Essays
By Ory Dessau
In a new recurring feature, ‘Ursula’ looks at the physical matter ofart-making
‘Was there ever anything that came so close to the real?’ the 16th century Neapolitan poet Giambattista Marino asked once in a poem about a wax bust of Cardinal Odoardo Farnese, the great art patron.
Wax’s visual, tactile and ephemeral affinities with flesh have long been central in the artist Berlinde De Bruyckere’s sculptural universe. Recently, her exercises with the material culminated in ‘Anderlecht’ (2018) and ‘Nijvel’ (2019), two series of sculptures consisting of casts of flattened animal hides piled high on bronze casts of wooden pallets. Like her earlier wax casts, ‘Anderlecht’ and ‘Nijvel’ involve mimetic reconstructions of real objects, but they further De Bruyckere’s shift in recent years from the figural toward a kind of abstraction evocative of natural, elemental processes largely divorced from human intervention—growth, abundance, accumulation, decomposition, entropy, decay.
The casting procedure of ‘Anderlecht’ and ‘Nijvel’ begins with a variety of colored wax blocks heated until liquified. The palette-like spectrum of the blocks recalls paint, and the process of inserting the colored layers of wax into silicone molds reads almost as an act of blind painting rather than object making. But once the wax cools, solidifying yet still malleable, it reenters the domain of sculptural manipulation, simultaneously animating and fossilizing it.

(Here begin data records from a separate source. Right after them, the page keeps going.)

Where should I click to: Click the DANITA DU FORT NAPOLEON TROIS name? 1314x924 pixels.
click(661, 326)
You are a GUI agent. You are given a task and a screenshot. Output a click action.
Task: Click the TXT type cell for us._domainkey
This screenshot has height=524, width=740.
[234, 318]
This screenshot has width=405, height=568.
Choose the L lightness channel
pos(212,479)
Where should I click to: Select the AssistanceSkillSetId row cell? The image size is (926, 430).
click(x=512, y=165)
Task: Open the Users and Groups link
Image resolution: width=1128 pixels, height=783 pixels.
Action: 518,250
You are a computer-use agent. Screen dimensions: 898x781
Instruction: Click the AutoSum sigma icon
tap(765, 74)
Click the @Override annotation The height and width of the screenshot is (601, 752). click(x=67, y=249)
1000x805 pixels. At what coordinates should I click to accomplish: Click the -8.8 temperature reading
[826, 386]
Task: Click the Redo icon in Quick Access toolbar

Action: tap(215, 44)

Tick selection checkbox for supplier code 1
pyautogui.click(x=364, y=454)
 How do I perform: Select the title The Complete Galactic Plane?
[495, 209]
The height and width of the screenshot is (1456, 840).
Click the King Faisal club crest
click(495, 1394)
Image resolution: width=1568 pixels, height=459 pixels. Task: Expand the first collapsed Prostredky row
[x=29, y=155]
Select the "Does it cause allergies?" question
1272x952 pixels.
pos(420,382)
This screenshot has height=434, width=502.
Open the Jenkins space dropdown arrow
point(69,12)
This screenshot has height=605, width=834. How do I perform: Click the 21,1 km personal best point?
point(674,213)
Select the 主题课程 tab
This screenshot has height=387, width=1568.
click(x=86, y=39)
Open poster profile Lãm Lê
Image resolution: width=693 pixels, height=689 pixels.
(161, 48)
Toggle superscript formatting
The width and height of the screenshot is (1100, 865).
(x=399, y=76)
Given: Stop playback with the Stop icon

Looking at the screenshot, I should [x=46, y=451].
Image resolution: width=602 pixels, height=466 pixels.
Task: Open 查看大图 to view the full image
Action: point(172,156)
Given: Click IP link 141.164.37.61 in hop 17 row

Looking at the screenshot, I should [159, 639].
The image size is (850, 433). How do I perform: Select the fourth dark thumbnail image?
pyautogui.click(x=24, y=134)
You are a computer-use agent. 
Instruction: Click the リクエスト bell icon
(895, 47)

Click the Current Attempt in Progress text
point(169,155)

De Bruyckere’s use of blankets, which entered her work more than two decades ago, involves a version of the real related to wax’s aura of flesh. But blankets, in particular ones that have clearly been used, add a dimension of human narrative that exceeds verisimilitude. Prior to their inclusion in her pieces, the blankets, bought from secondhand stores, were objects with use value. As such, they are imbued with history, with the imprints of former lives. In the series ‘Courtyard Tales’ (2017–18), the most recent example of De Bruyckere’s work with woolen blankets, she adds elements of time, chance and exposure to the narrative, leaving blankets in the open air for extended periods, subjecting them to sunlight, rain, insects and mold. Hung vertically on the walls like paintings, the threadbare fabrics return from the outdoors like something flayed, creating a sense of embodiment by way of negation and also suggesting a contemporary, secular version of the Veil of Veronica, the ghostly traces that time and the human body leave on the materials of humanity.
Born in Ghent, Belgium in 1964, where she currently lives and works, Berlinde De Bruyckere has had solo exhibitions in recent years at Fondazione Sandretto Re Rebaudengo, the Leopold Museum and Kunsthaus Bregenz. In 2013, she represented her native country in the Venice Biennale, an exhibition curated by the Nobel Prize–winning novelist J.M. Coetzee.